Das Lied handelt davon, dass es etwas Schönes ist, wenn Menschen aus aller Welt ihr Glück in Köln suchen. Der Refrain: "Su simmer all he hinjekumme, / mir sprechen hück all dieselve Sproch. / Mir han dodurch su vill jewonne. / Mir sin wie mer sin, mir Jecke am Rhing. / Dat es jet, wo mer stolz drop sin."
"Sorry, ich habe Schwierigkeiten"
Doch ausgerechnet Ernst "Erry" Stoklosa, einer der markantesten Köpfe der "Fööss", hat bei diesem Lied nun ein schlechtes Gefühl: "Sorry, ich habe im Moment echt Schwierigkeiten, diesen unseren Song aus dem Jahre 2001 noch mit Kraft und Überzeugung zu singen, weil die Umstände und Verhältnisse sich heute kolossal verändert haben", schrieb er am Donnerstag auf seiner Facebookseite.
Die Aufregung ist groß. Hunderte Kommentare prasselten auf Stoklosa ein, auf seiner eigenen Seite und auf der der Kölner Boulevardzeitung "Express", die über das Posting berichtet hatte. Viele sagten, "Erry" habe genau das ausgedrückt, was sie auch denken. Nur 10 Prozent, so Stoklosa, seien "not very amused gewesen". Doch es reichte dafür, dass er das Gefühl bekam, man wolle ihm den Mund verbieten.
Band ist "überrascht"
"Ich ben us Palermo, braat Spaghettis für üch met. / Un ich wor ne Pimock, hück laach ich met üch met. / Ich ben Grieche, Türke, Jude, Moslem un Buddhist, / mir all, mir sin nur Minsche, vür'm Herjott simmer glich", singt Stoklosa. Daran erinnerten ihn nun manche. Als es ihm zu viel wurde, löschte er den Eintrag, um dann zu erklären, er habe sich wohl missverständlich ausgedrückt: "Ja, mein Vater Stoklosa war auch ein Flüchtling (Pimock), sonst würde ich das doch nicht singen. Das weiß ich doch auch alles.
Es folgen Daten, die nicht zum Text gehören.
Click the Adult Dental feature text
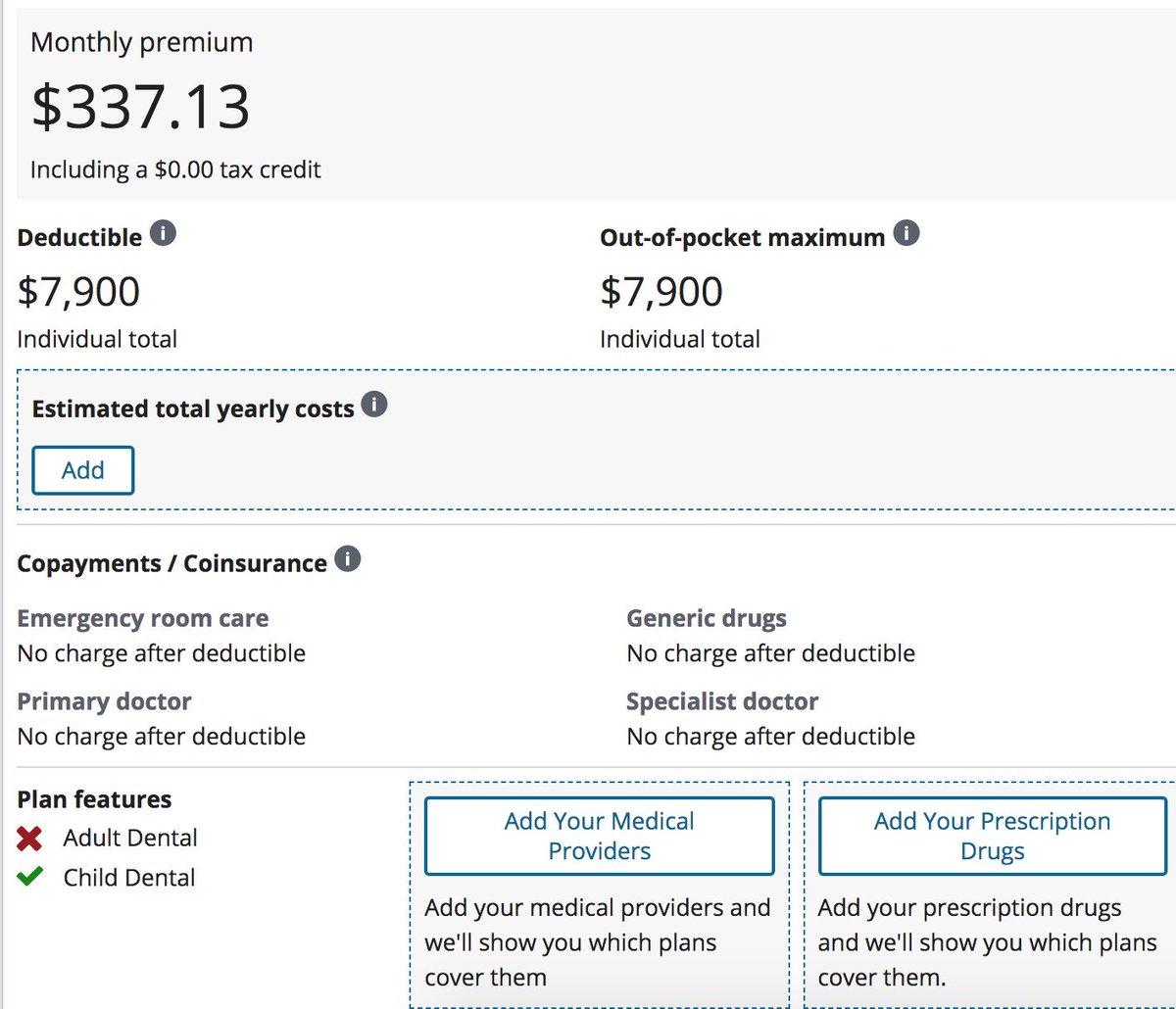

Meine Mutter stammt aus dem Elsass, und ich bin ein Bläck Foß noch Fragen?" Aber wenn er diese Zeilen singe, gingen ihm die Gedanken durch den Kopf: "Ist das, was jetzt täglich passiert, zu schaffen?"
Wenn man die Postings, die noch folgten, wohlwollend zusammenfasst, ist es wohl so: Stoklosa singt sein Lied weiterhin gerne, macht sich aber auch Sorgen, ob die Politik mit der Herausforderung zurechtkommt. Wer wollte ihm das verbieten? Bei einem klammheimlichen Rassisten mitzusingen, muss niemand befürchten.
Stoklosa hat den Wortlaut seines alten Postings mittlerweile wieder online gestellt und der Rest der Band hat reagiert. Der Kommentar sei nicht abgesprochen gewesen, man sei "überrascht", heißt es im "Kölner Stadtanzeiger". Alles Weitere soll erst in zwei Wochen besprochen werden. Die "Fööss" machen jetzt erst einmal Urlaub.